(Texto em estudo):
↓

São vários os tipos de câncer que têm incidência mais baixa entre pacientes de Parkinson, mas há exceções, como o melanoma – esse tipo de câncer de pele é até mais frequente entre as pessoas que sofrem da doença neurológica.
"Nós postulamos que a incidência aumentada de melanoma entre pacientes de Parkinson está provavelmente ligada à levodopa e não à carbidopa. A levodopa é o precursor para a síntese de melanina, um processo que ocorre exclusivamente nas células da pele que produzem melanina", afirmou a pesquisadora.
Câncer de pâncreas. No novo estudo, os cientistas da universidade americana, em colaboração com equipes do Japão e da Índia, testaram os efeitos da carbidopa em células de câncer do pâncreas humano e também em camundongos. Eles descobriram que a carbidopa inibe consideravelmente o crescimento dos tumores, tanto na cultura de células como nos animais.
Os autores acreditam que a carbidopa provavelmente possui uma gama maior de efeitos anticâncer, mas eles optaram por focar no câncer de pâncreas por causa da baixa taxa de sobrevivência e das alternativas limitadas de tratamento para esse tipo de tumor.
"O câncer de pâncreas é o mais letal de todos os tumores, com uma sinistra taxa de sobrevivência. A carbidopa como um agente anticâncer para o tratamento do tumor pancreático seria algo realmente incrível. Como se trata de uma droga já aprovada pela FDA, propor seu uso para o tratamento de câncer seria uma tremenda economia de dinheiro e de tempo", afirmou Yangzom.
A dose recomendada de carbidopa para pacientes de Parkinson é de 200 miligramas por dia, mas doses de até 450 miligramas por dia não causam efeitos colaterais. Embora o estudo não tenha sido feito em humanos, a dose de carbidopa dada aos camundongos – e que foi capaz de deter o crescimento do tumor – foi equivalente a uma dose de menos de 400 miligramas por dia em humanos.

↑

(O que fazer):
**1)** Reescreva o trecho do texto sobre carbidopa e câncer que vai de "A dose recomendada" até "dia em humanos.", substituindo "camundongos" por "ratos".
**2)** Segundo o texto sobre carbidopa e câncer, qual é a dose de carbidopa recomendada para pacientes de Parkinson?
**3)** De acordo com o texto sobre carbidopa e câncer, explique por que os autores escolheram concentrar o estudo no câncer de pâncreas.
Baseie-se somente no texto sobre carbidopa e câncer.

Entradas de dados salvas:
↓

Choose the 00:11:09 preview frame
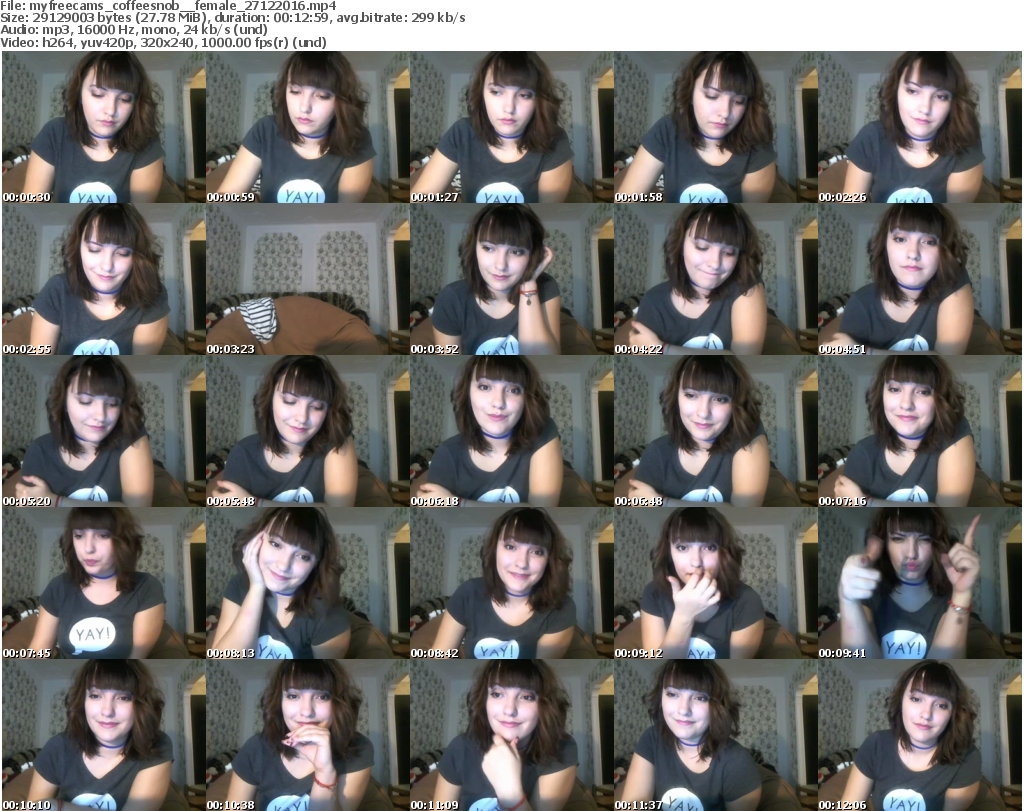1024x811 pixels. click(x=511, y=735)
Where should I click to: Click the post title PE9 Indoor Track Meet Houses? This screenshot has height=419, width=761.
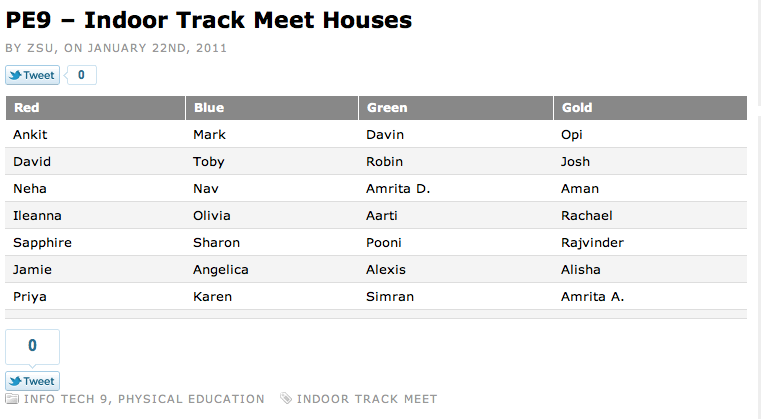click(x=209, y=20)
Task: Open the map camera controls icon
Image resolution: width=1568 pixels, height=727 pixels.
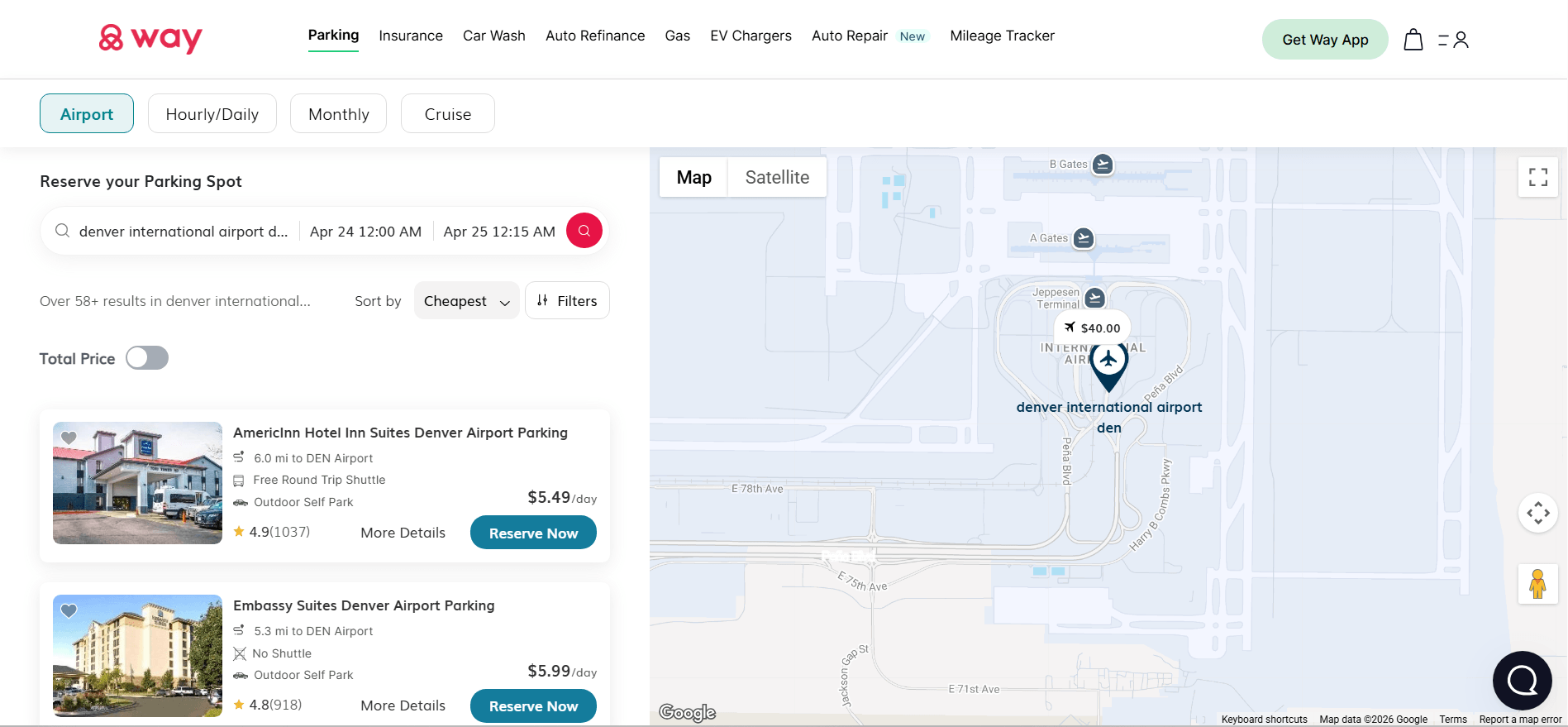Action: click(1537, 514)

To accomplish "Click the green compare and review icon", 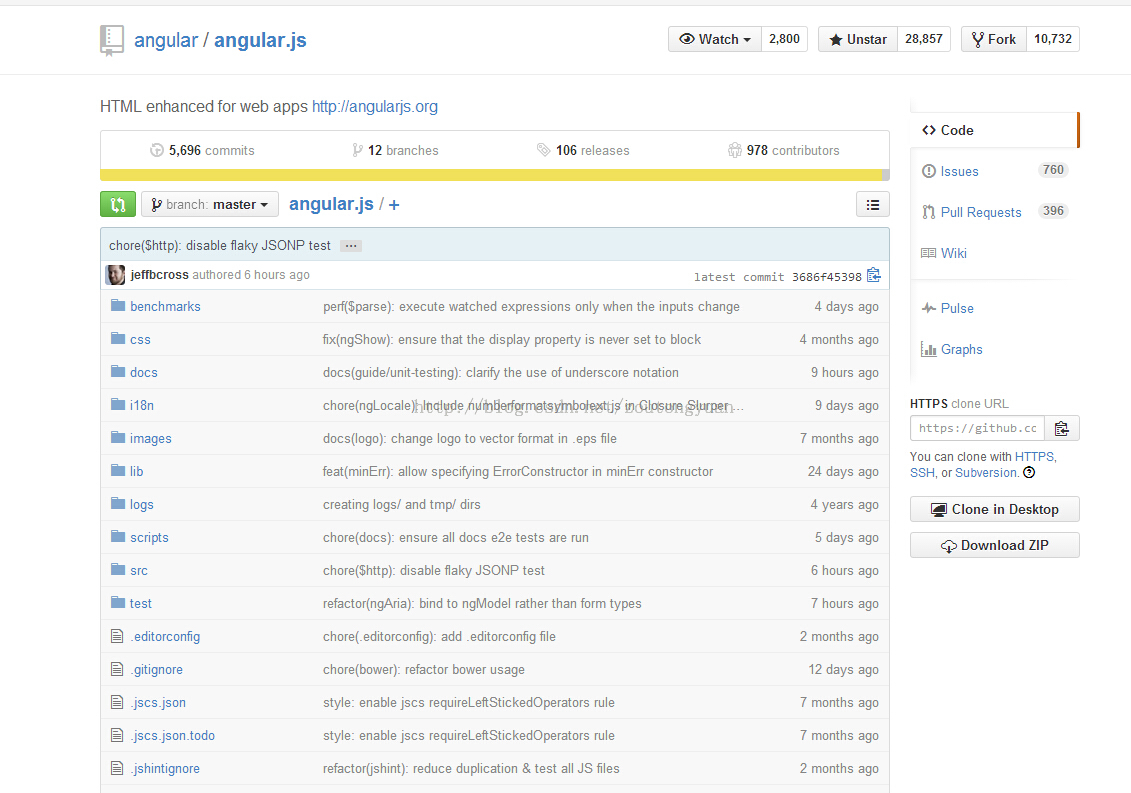I will pos(117,204).

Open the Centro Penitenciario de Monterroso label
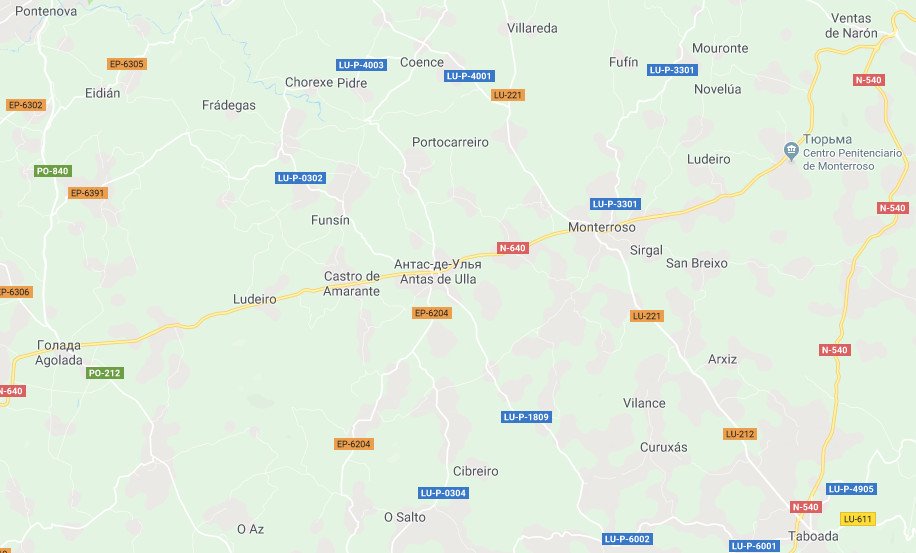852,159

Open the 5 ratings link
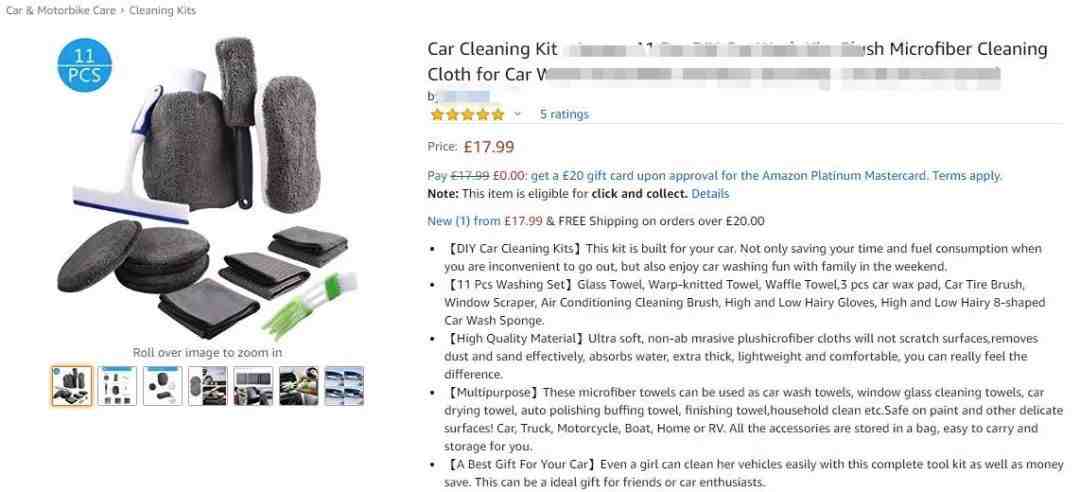coord(564,114)
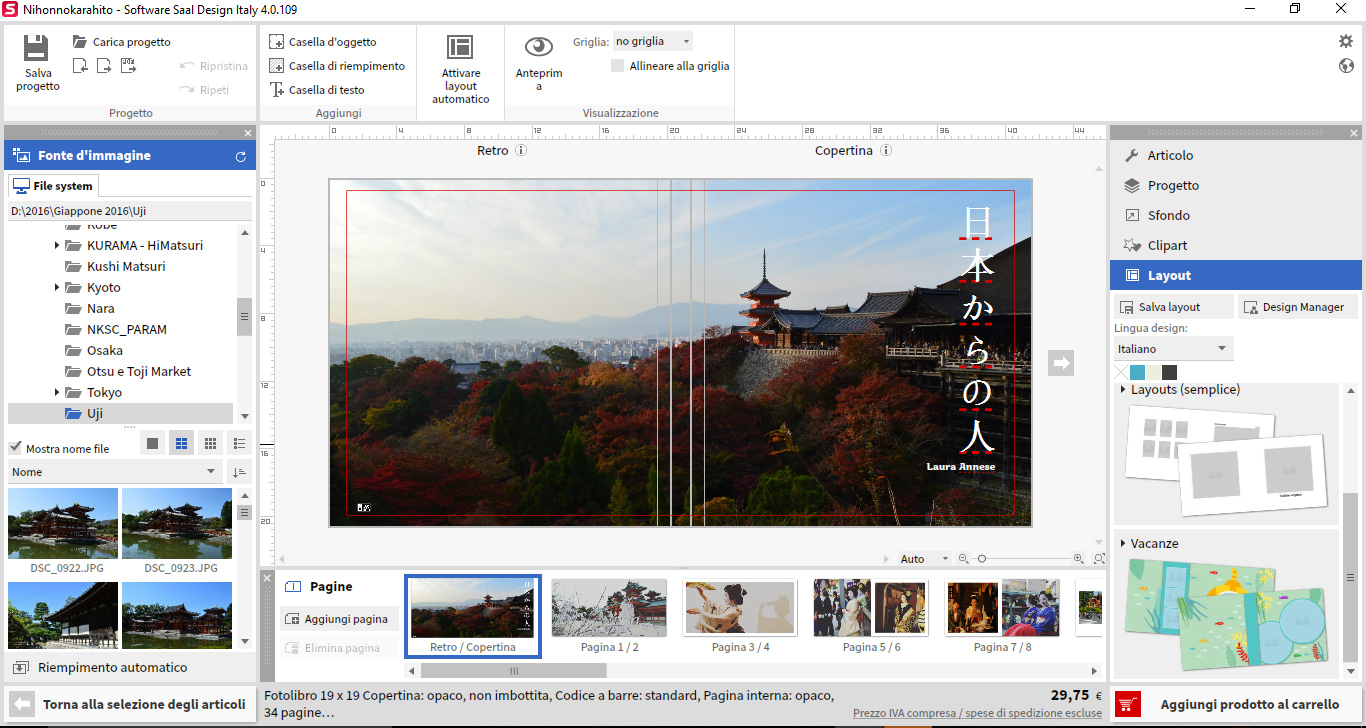Switch to the Clipart tab

click(1167, 246)
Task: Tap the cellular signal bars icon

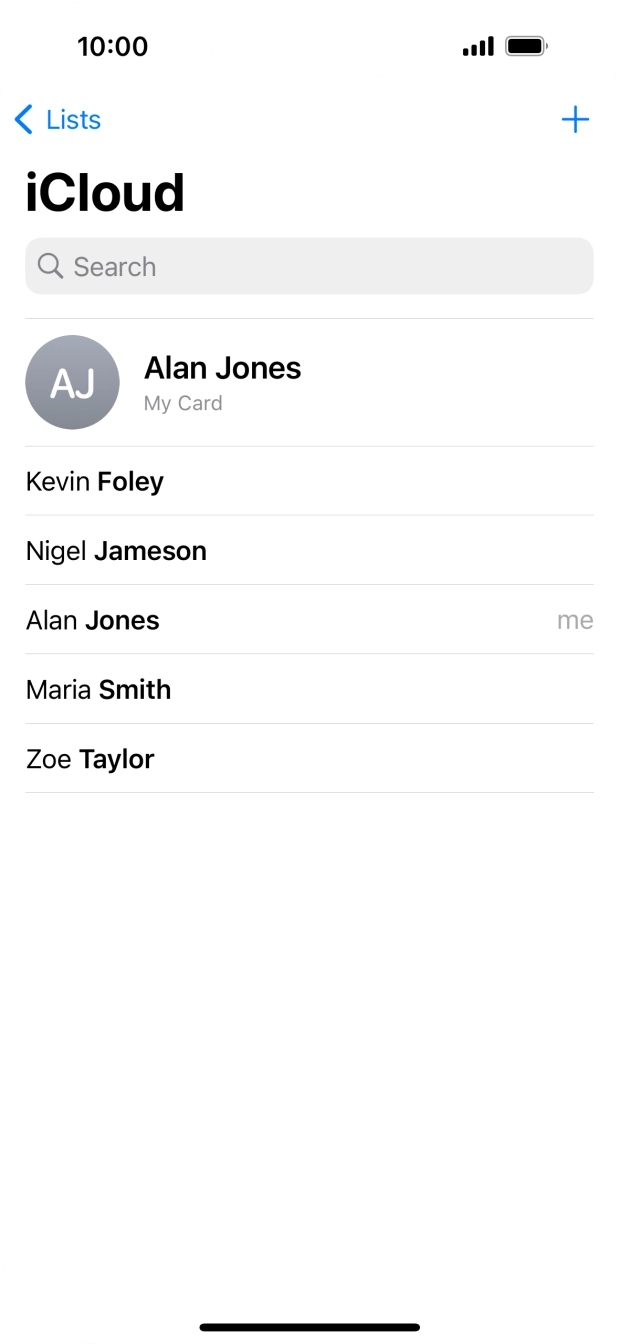Action: [478, 46]
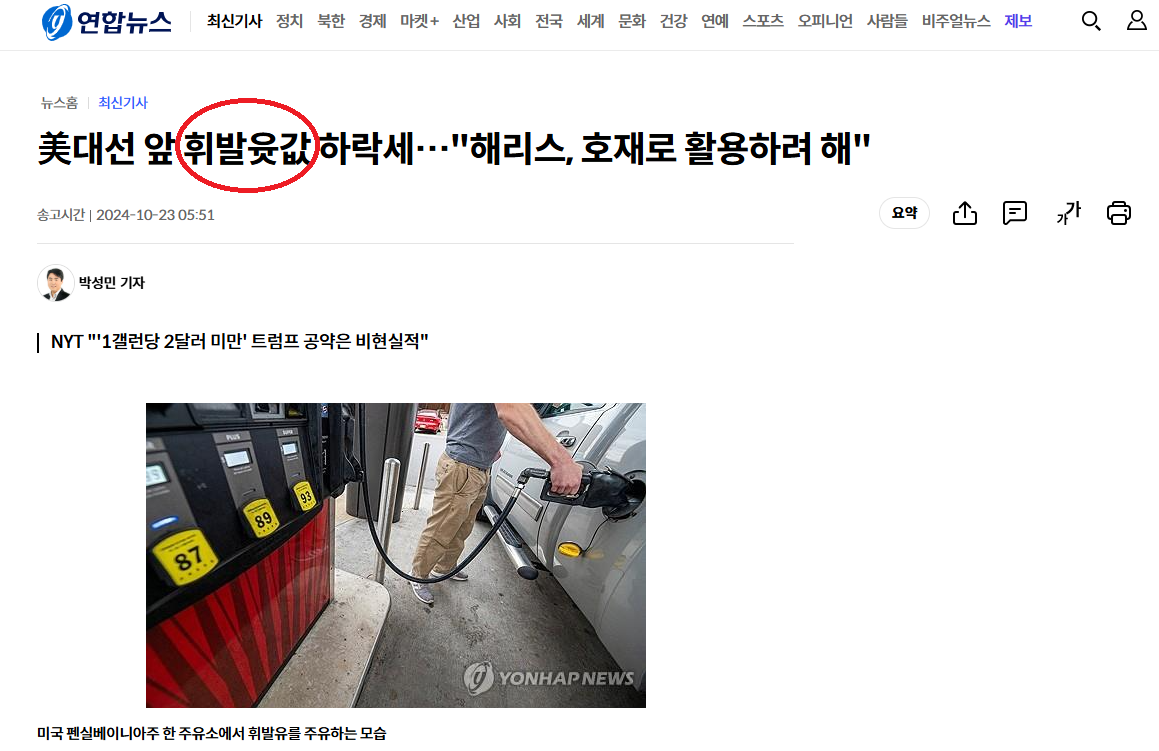The image size is (1159, 751).
Task: Select the 정치 menu section
Action: pyautogui.click(x=290, y=21)
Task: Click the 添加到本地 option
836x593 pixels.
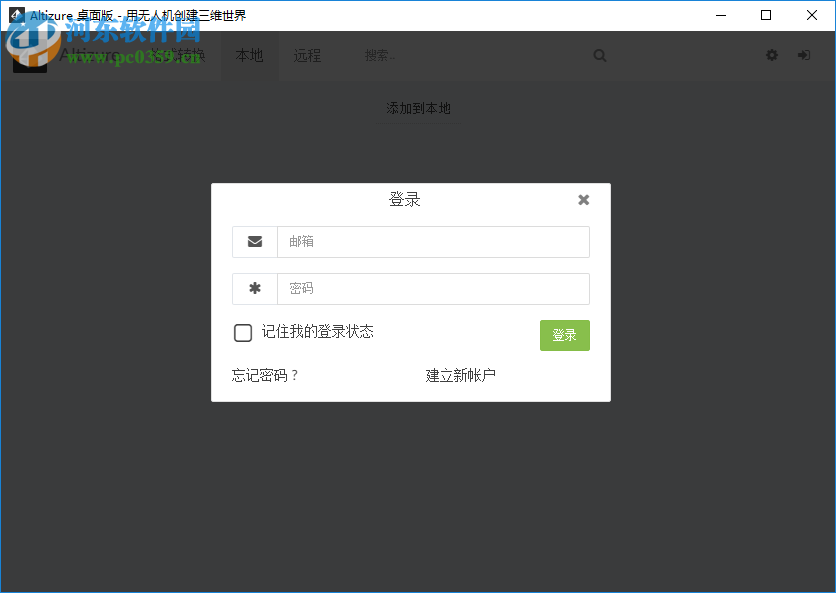Action: [417, 108]
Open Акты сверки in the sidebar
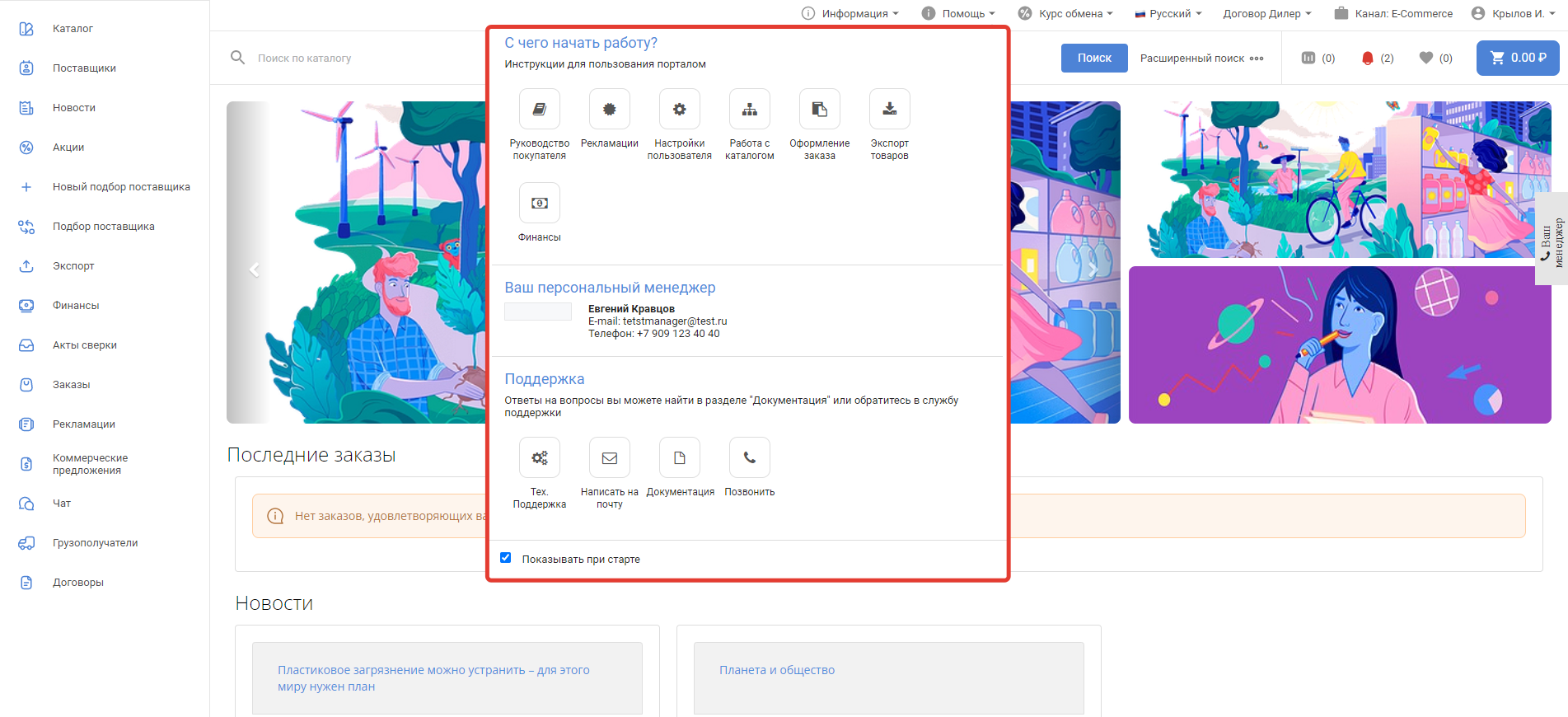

↑

(Lista de respostas):
**1)**
A dose recomendada de carbidopa para pacientes de Parkinson é de 200 miligramas por dia, mas doses de até 450 miligramas por dia não causam efeitos colaterais. Embora o estudo não tenha sido feito em humanos, a dose de carbidopa dada aos ratos – e que foi capaz de deter o crescimento do tumor – foi equivalente a uma dose de menos de 400 miligramas por dia em humanos.

**2)** 200 miligramas por dia.

**3)** Os autores escolheram o câncer de pâncreas por causa da baixa taxa de sobrevivência desse tumor. Também pesaram as alternativas limitadas de tratamento para ele.